→ Stated problem
State how many lines in the data below contain the string "Instruction". Give only the number.

Data lines
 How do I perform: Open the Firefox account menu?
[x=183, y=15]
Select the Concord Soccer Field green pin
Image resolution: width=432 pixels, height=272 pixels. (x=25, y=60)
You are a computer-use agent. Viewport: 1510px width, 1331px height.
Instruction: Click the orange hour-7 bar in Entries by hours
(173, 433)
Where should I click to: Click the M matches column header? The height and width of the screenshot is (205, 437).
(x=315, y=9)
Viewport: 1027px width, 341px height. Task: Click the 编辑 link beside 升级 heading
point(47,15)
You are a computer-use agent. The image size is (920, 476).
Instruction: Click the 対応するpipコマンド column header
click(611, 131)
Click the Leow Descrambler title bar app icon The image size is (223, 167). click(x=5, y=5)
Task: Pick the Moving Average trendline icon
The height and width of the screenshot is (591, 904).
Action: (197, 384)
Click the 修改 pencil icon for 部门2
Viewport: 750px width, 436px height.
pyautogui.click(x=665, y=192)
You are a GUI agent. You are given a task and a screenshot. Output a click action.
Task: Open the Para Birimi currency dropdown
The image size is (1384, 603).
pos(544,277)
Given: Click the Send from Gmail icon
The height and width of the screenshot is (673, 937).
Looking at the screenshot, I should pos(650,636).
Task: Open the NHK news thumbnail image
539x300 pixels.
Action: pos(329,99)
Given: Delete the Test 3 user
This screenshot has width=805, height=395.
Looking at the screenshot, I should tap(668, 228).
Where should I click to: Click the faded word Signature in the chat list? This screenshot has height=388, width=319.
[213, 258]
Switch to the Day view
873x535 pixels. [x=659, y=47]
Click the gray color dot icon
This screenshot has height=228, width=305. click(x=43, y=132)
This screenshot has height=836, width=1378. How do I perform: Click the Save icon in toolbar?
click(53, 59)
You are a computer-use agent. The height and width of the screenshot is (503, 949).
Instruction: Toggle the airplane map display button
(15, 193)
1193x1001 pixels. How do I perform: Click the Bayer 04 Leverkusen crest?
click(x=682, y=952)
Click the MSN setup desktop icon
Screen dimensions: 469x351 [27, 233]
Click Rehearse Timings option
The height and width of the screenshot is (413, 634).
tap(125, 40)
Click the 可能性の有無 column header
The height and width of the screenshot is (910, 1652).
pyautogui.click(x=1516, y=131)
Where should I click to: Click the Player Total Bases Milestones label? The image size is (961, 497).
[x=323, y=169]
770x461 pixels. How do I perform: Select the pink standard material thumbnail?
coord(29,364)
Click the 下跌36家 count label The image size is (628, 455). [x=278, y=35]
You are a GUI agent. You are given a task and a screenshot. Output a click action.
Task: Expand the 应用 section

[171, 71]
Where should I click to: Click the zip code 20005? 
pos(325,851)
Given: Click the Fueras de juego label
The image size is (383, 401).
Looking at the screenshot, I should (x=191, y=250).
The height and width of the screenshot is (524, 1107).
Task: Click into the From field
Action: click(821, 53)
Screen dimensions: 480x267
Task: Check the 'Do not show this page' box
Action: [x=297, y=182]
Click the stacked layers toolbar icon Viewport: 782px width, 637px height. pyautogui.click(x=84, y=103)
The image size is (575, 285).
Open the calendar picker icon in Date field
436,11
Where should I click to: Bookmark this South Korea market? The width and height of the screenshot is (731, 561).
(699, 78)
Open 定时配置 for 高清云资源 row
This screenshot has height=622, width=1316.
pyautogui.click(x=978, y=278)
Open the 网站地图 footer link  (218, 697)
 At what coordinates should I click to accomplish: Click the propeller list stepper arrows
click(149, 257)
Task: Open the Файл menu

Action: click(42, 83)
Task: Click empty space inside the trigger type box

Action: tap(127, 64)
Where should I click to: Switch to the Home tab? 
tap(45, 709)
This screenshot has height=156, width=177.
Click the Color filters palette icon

→ Full solution
3